Stored items:
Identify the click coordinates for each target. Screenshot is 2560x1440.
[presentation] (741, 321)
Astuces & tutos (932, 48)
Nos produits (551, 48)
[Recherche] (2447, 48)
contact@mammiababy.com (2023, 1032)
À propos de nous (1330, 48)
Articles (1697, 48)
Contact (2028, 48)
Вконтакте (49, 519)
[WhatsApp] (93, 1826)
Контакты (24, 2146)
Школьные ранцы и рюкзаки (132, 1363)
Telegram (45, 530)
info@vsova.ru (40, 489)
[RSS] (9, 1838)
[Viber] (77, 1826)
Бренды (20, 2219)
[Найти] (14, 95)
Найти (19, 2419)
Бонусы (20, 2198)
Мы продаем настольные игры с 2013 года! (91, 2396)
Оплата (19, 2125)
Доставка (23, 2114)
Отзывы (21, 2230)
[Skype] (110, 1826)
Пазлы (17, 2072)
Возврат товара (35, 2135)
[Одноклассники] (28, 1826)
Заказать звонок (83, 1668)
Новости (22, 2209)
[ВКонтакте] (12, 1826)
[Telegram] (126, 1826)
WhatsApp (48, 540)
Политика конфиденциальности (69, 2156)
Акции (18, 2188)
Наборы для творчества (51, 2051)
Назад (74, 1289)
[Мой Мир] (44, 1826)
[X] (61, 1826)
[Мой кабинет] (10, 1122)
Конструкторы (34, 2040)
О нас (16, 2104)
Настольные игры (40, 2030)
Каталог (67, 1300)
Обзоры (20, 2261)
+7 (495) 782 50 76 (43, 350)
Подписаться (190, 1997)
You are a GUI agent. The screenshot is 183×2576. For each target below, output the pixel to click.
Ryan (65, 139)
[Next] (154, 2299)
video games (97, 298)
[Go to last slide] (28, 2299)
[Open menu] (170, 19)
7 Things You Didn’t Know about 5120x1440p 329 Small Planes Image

#### What you should do
Make an exact copy of every entry.

#### Your response
Identify the click coordinates for each target. Screenshot is 2560x1440.
[presentation] (741, 321)
Astuces & tutos (932, 48)
Nos produits (551, 48)
[Recherche] (2447, 48)
contact@mammiababy.com (2023, 1032)
À propos de nous (1330, 48)
Articles (1697, 48)
Contact (2028, 48)
Вконтакте (49, 519)
[WhatsApp] (93, 1826)
Контакты (24, 2146)
Школьные ранцы и рюкзаки (132, 1363)
Telegram (45, 530)
info@vsova.ru (40, 489)
[RSS] (9, 1838)
[Viber] (77, 1826)
Бренды (20, 2219)
[Найти] (14, 95)
Найти (19, 2419)
Бонусы (20, 2198)
Мы продаем настольные игры с 2013 года! (91, 2396)
Оплата (19, 2125)
Доставка (23, 2114)
Отзывы (21, 2230)
[Skype] (110, 1826)
Пазлы (17, 2072)
Возврат товара (35, 2135)
[Одноклассники] (28, 1826)
Заказать звонок (83, 1668)
Новости (22, 2209)
[ВКонтакте] (12, 1826)
[Telegram] (126, 1826)
WhatsApp (48, 540)
Политика конфиденциальности (69, 2156)
Акции (18, 2188)
Наборы для творчества (51, 2051)
Назад (74, 1289)
[Мой Мир] (44, 1826)
[X] (61, 1826)
[Мой кабинет] (10, 1122)
Конструкторы (34, 2040)
О нас (16, 2104)
Настольные игры (40, 2030)
Каталог (67, 1300)
Обзоры (20, 2261)
+7 (495) 782 50 76 (43, 350)
Подписаться (190, 1997)
You are a GUI agent. The screenshot is 183×2576. For each target below, output the pixel to click.
Ryan (65, 139)
[Next] (154, 2299)
video games (97, 298)
[Go to last slide] (28, 2299)
[Open menu] (170, 19)
7 Things You Didn’t Know about 5120x1440p 329 Small Planes Image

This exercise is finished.